-------- Records for the task
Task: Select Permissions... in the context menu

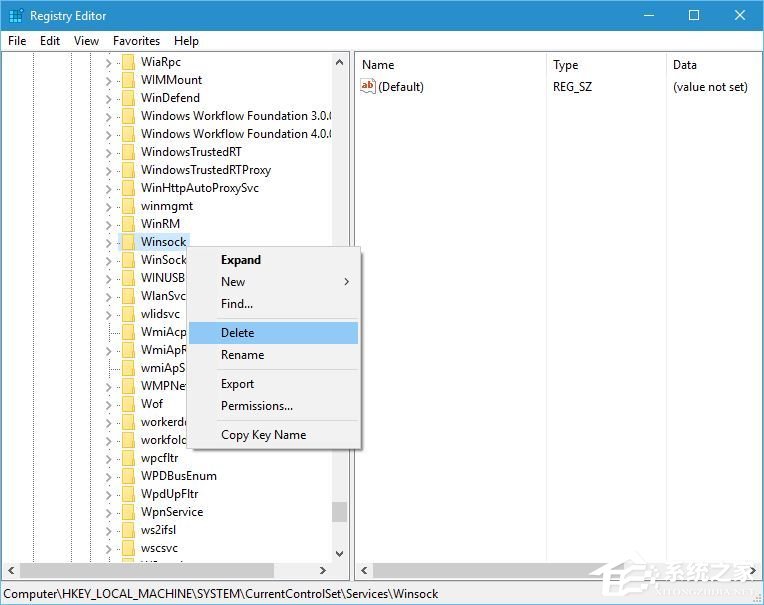Action: (257, 406)
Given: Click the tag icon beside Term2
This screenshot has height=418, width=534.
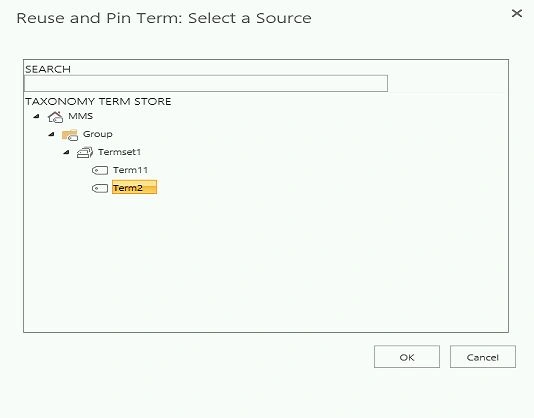Looking at the screenshot, I should (x=100, y=188).
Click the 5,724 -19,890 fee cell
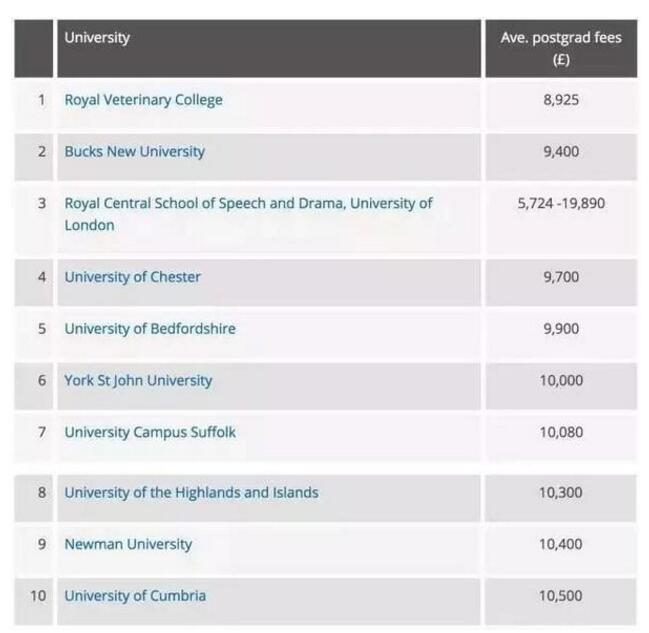Screen dimensions: 649x633 click(560, 203)
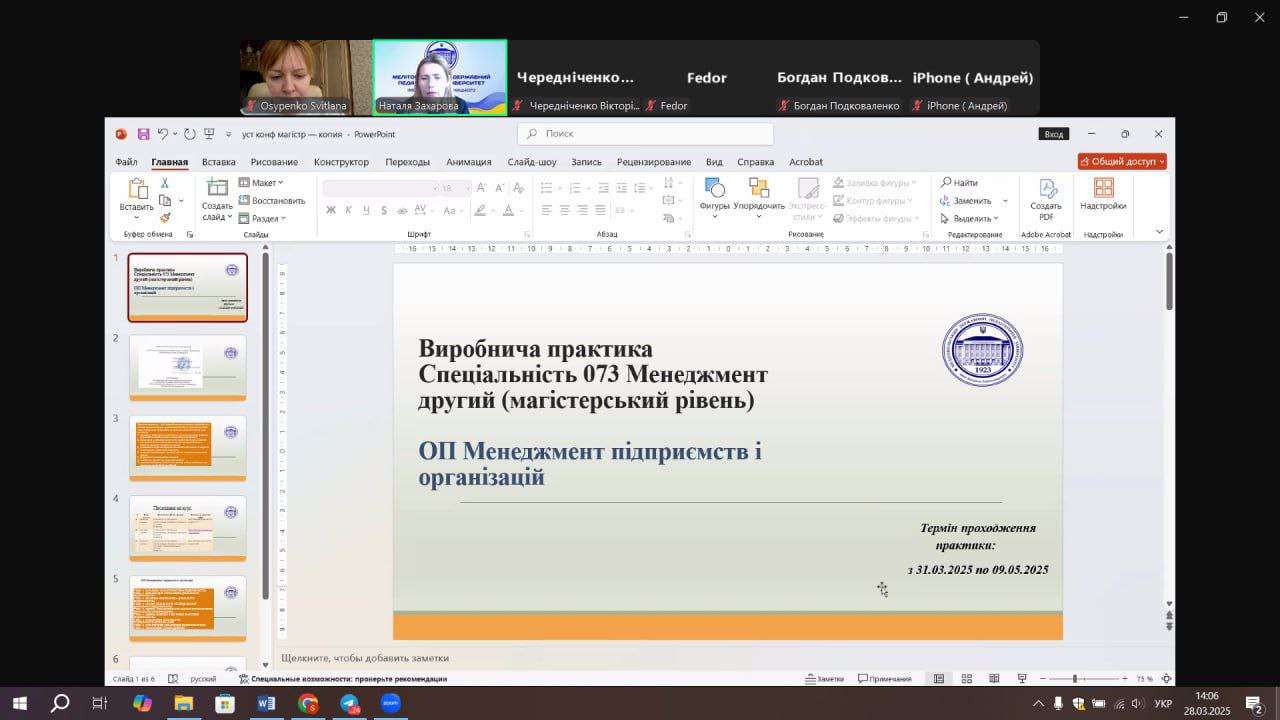Switch to slide sorter view

[x=966, y=679]
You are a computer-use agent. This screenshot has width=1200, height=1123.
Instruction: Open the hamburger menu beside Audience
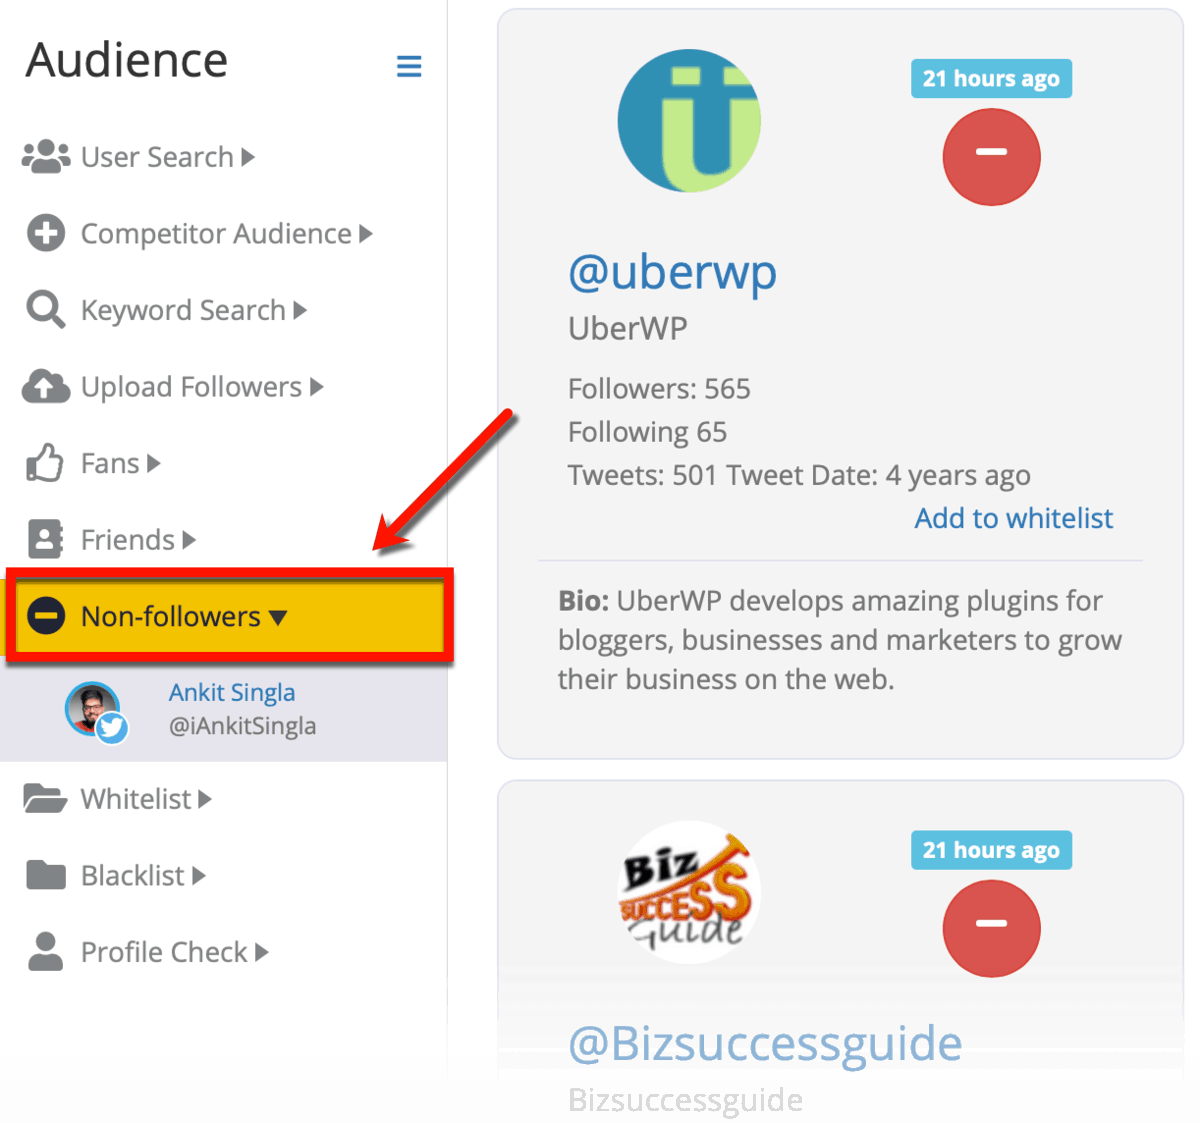[x=409, y=66]
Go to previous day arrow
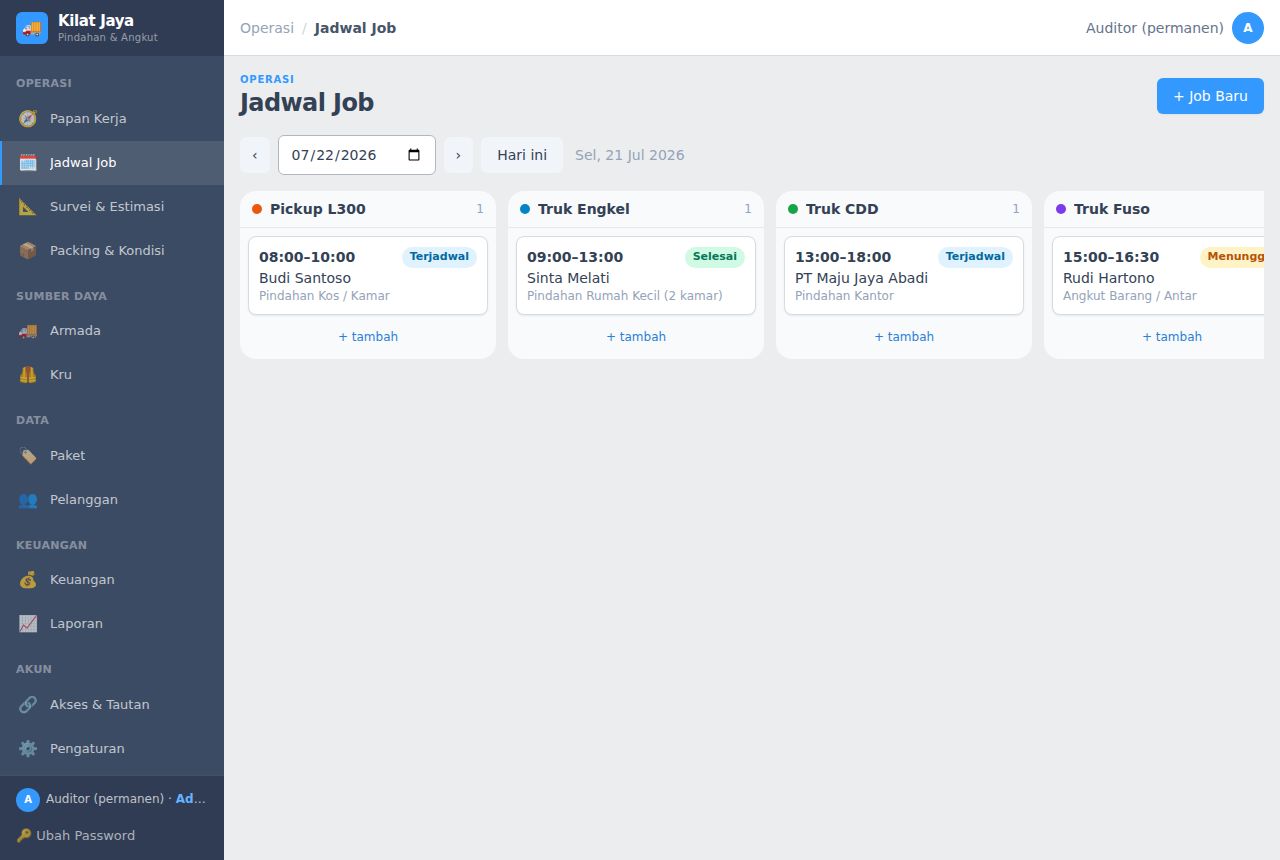The width and height of the screenshot is (1280, 860). (255, 155)
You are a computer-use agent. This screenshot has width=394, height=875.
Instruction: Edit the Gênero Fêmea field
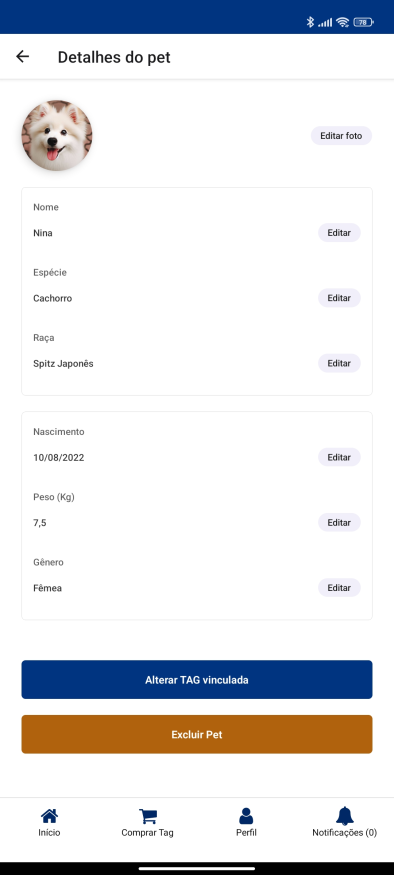pyautogui.click(x=339, y=588)
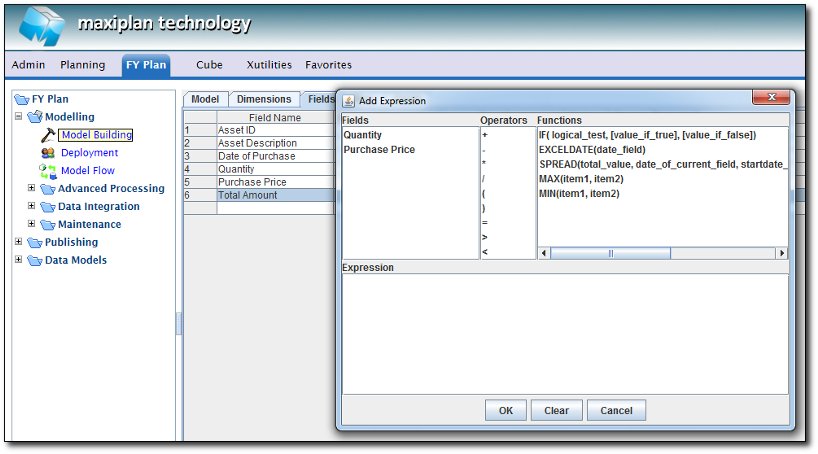Image resolution: width=818 pixels, height=454 pixels.
Task: Click the Data Models folder icon
Action: [34, 260]
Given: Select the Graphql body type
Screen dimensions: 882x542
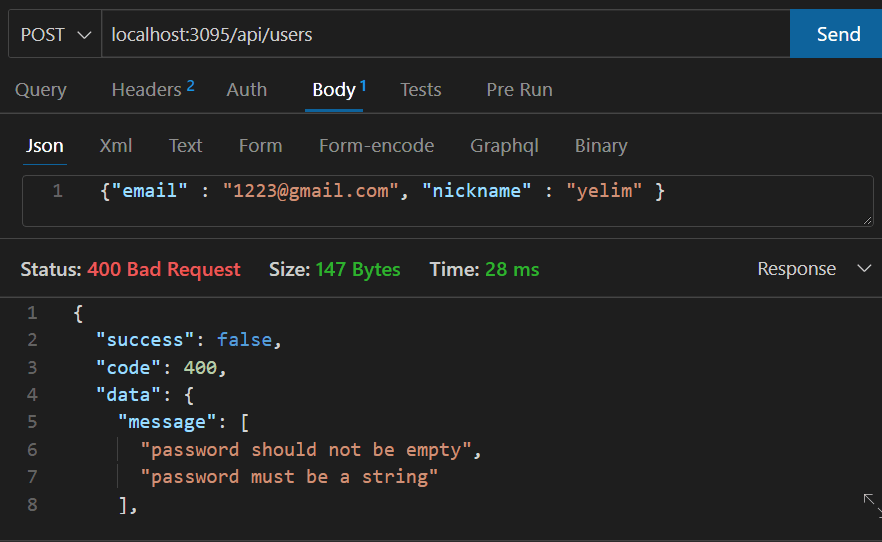Looking at the screenshot, I should click(x=504, y=146).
----------------
Return every line of the material in which the word "computer" is found.

You are a computer-use agent. This screenshot has width=1200, height=1123.
You are a computer-use agent. This screenshot has width=394, height=875.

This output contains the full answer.